#### Aim of the task
Count the lines below that contain the word "screenshot", and reply with the number alone.

#### Given records

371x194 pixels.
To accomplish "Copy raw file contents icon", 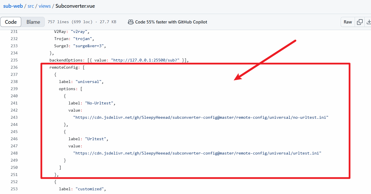I will point(360,22).
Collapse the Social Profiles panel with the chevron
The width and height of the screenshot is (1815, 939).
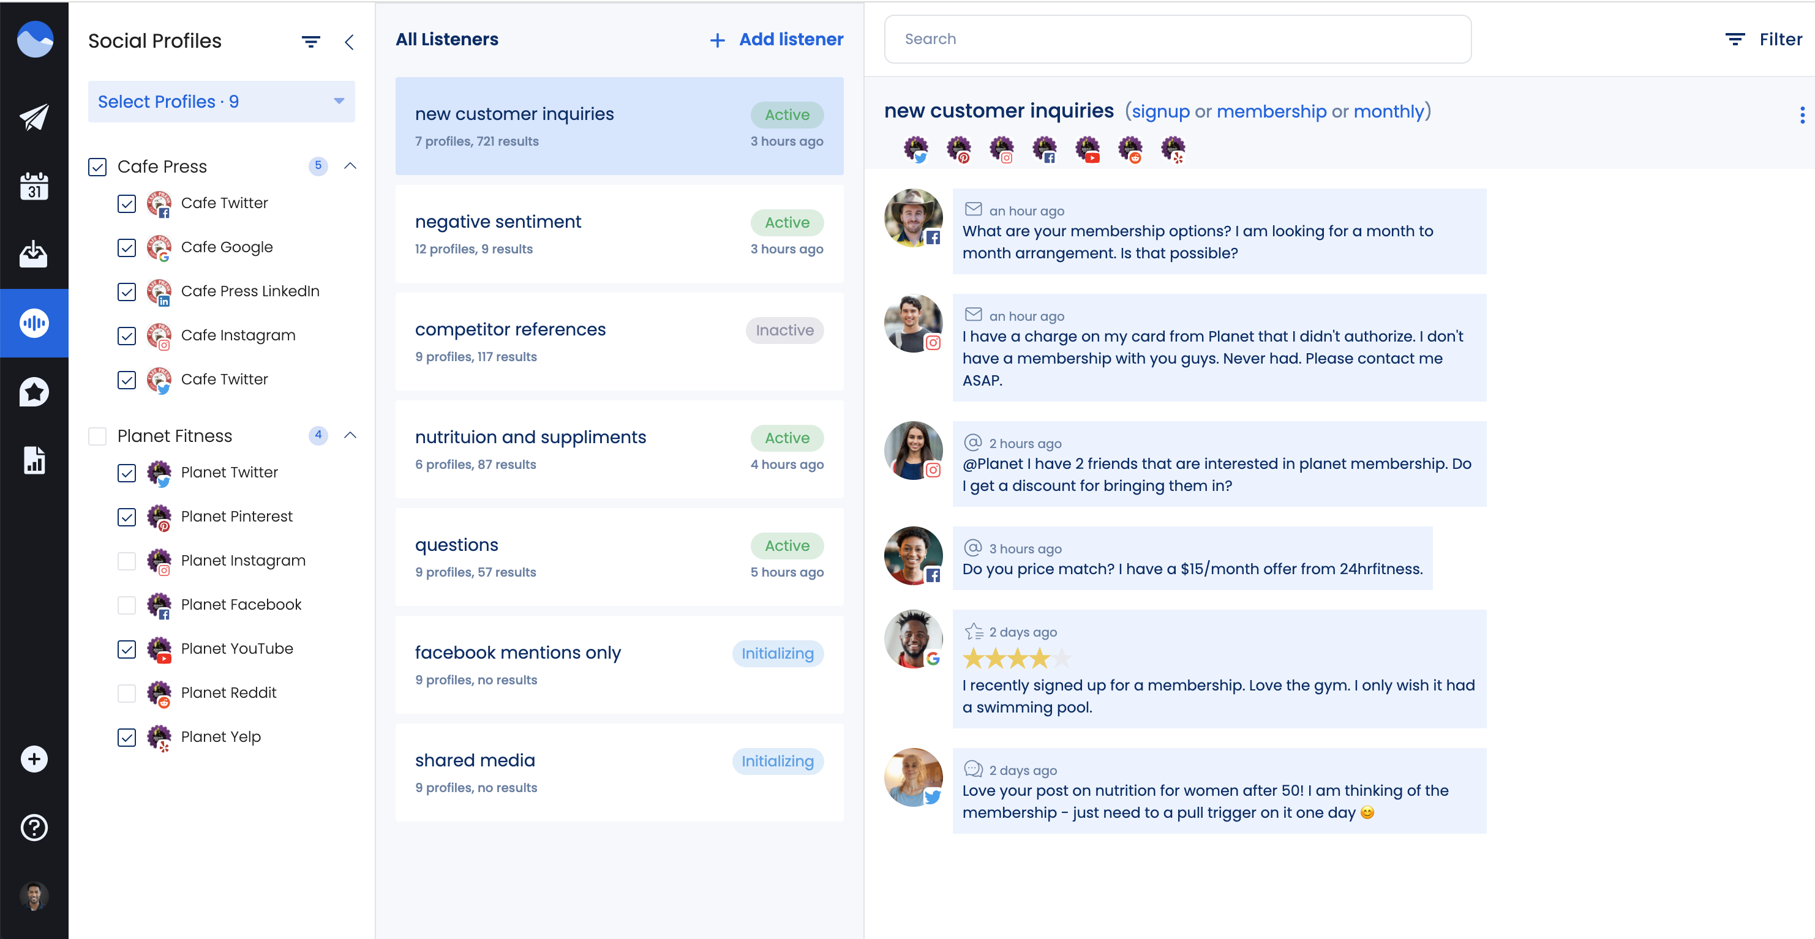tap(350, 42)
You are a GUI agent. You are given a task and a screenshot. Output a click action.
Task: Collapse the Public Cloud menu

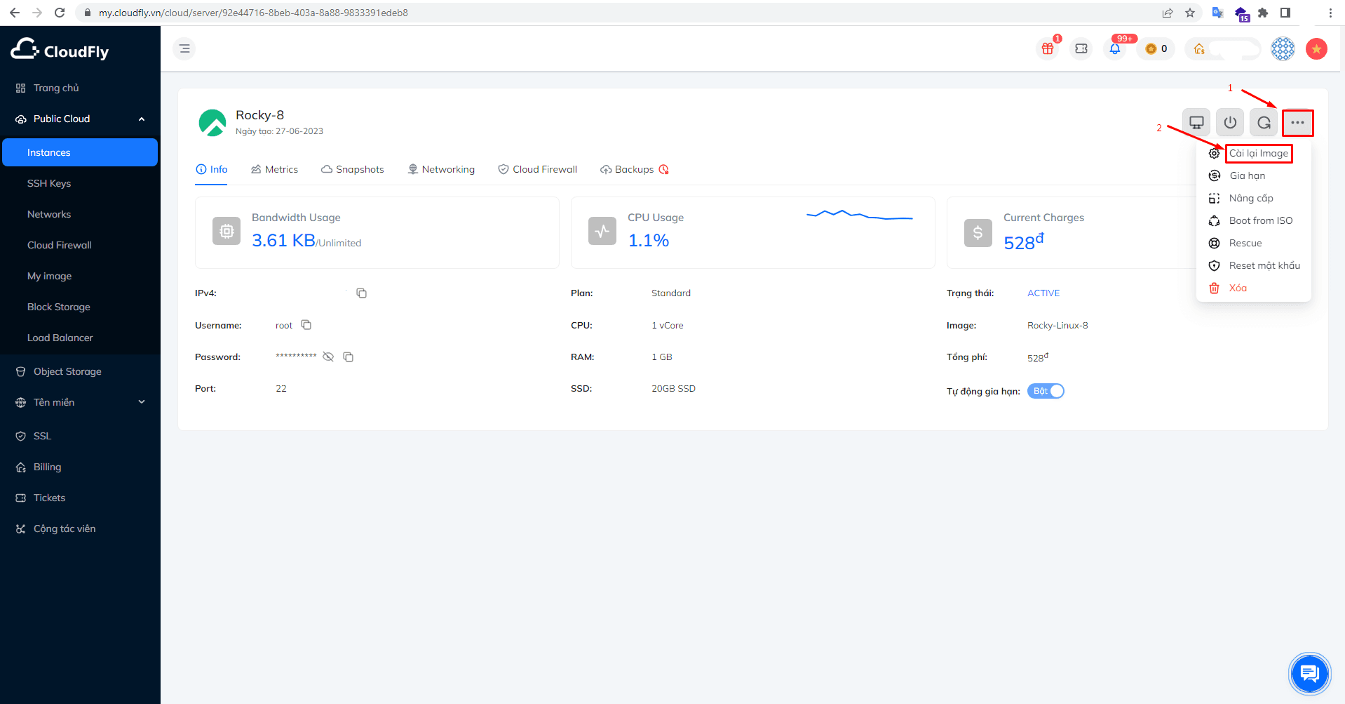coord(142,119)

#### Response for this exercise
2